Too Much Money
- First edition
- Author: Dominick Dunne
- Language: English
- Publisher: Crown Books
- Publication date: 2009
- Publication place: United States
- Pages: 275
- ISBN: 978-0-345-46410-1

= Too Much Money (novel) =

Novel by Dominick Dunne

Too Much Money is the last novel written by Dominick Dunne, published posthumously in the year of his death 2009. A roman à clef, its protagonist, August (Gus) Bailey, is an alter ego of the author. Dunne revives the world he first introduced in his mega-bestselling novel People Like Us, and updates readers on favorite characters. The book examines and satirizes the lifestyles of the ultra-wealthy in New York.

==Plot==
Living in New York, Gus Bailey, a writer for Park Avenue, a monthly magazine, takes a last look as an insider into the affairs of the rich and famous. As a popular guest at parties people talk to him, but with his writings he made enemies. Thus he is sued by former congressman Kyle Cramden for slander for falsely linking him to the murder of a female intern, he is facing the potential vengeance of Elias Renthal, a financier about to be released from prison, and he is being investigated by Perla Zacharias, the third richest woman in the world, who has been unhappy about Gus' interest in the circumstances of the death of her banker-husband in a mysterious fire at his penthouse. Gus interacts with members of New York high society, among them Lil Altemus who at the age of 76 starts working as a real estate agent to improve her financial situation, Ruby Renthal, Elias' wife who prepares for her husband's return into society, and Addison Kent, the kleptomane "walker" of Perla Zacharias, and attends the funeral of its Grand Old Dame, the 105-year-old Adele Harcourt. Gus's life is coming to an end, too; he learns that he has cancer. Perla is aware that Gus is about to write a novel based on her life and determined to stop it. She links up with his enemies, seems to employ Mossad agents, places a rumor that he is a pedophile, and pressures his publisher to back out of the project. Through philanthropic lavishness she is trying to "buy" herself into the high strata of society. Refuting the ugly rumor Gus "comes out" about his former bisexuality, and claims to have been celibate for two decades. He settles the lawsuit, amends with the Renthals, and finds a new backer for his book to proceed with his final project.

==Comments==
Dunne, known for writing "fact-based fiction" about high society and crime, delivered a book that may be more about him than about scandals.

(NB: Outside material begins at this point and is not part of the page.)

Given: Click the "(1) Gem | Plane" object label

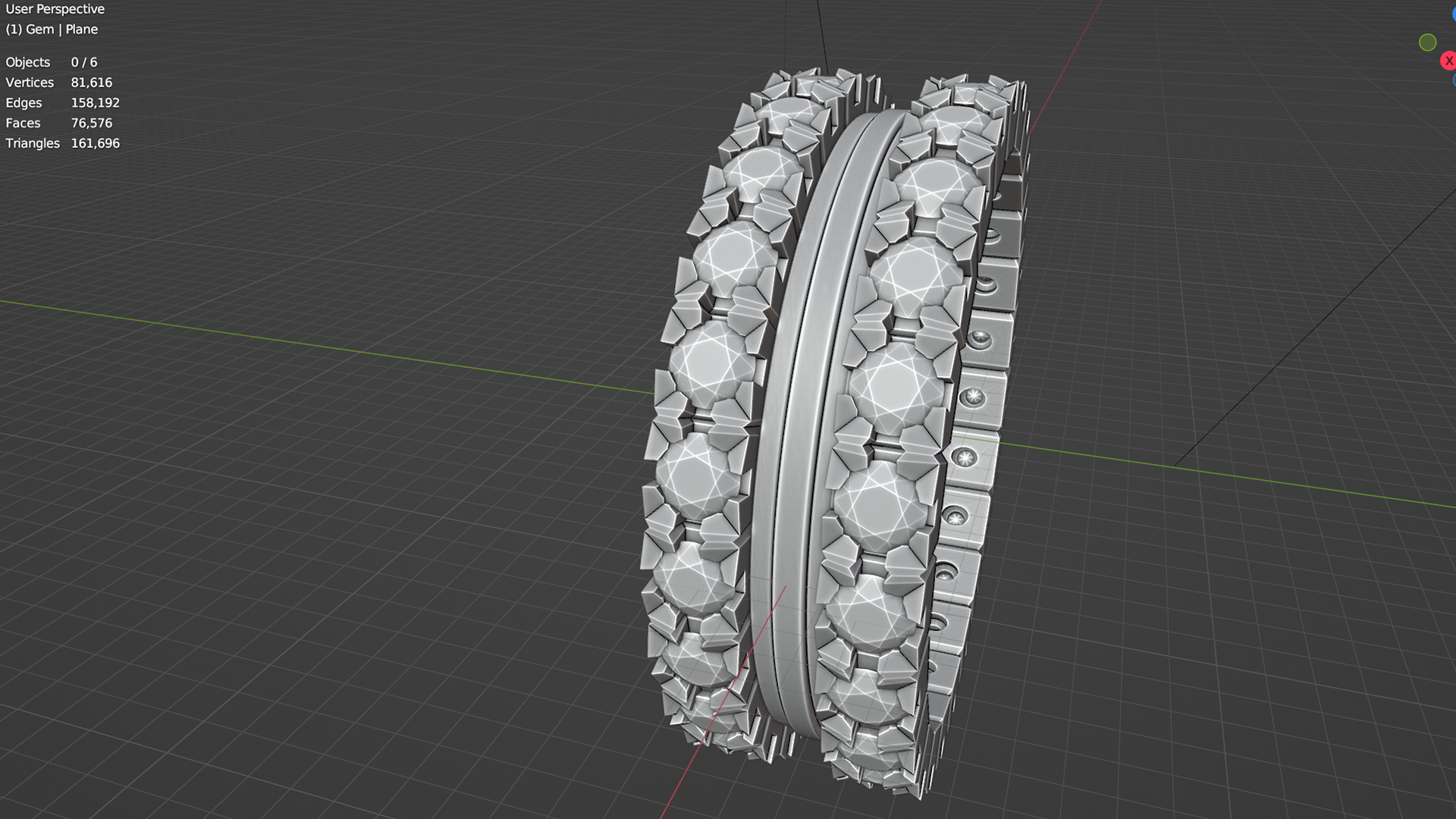Looking at the screenshot, I should [x=52, y=30].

Gus' situation reflects on aspects of Dunne's life towards its end, his legal entanglement with Gary Condit, his terminal cancer, questions about his sexuality, his dealings with Vanity Fair, and his disdain for certain social climbers, notably Lily Safra, an aim of his parting shot even "beyond his grave". Some of the appeal of the book is trying to find out who is who in real life and separating fact from fiction. The book describes lives in the upper echelons of the New York society as well as the people who surround it, walkers, florists, cooks, and undertakers. Many of the characters had been described in People Like Us and having not emotionally grown, live in a world separated from main society, preoccupied with trivial gossip and fierce infighting about their standing and recognition.

The final book has been found to have certain shortcomings; descriptions and characterizations are repetitive and sentences are loaded with information where items are bought and how much they cost, making for "clumsy" reading.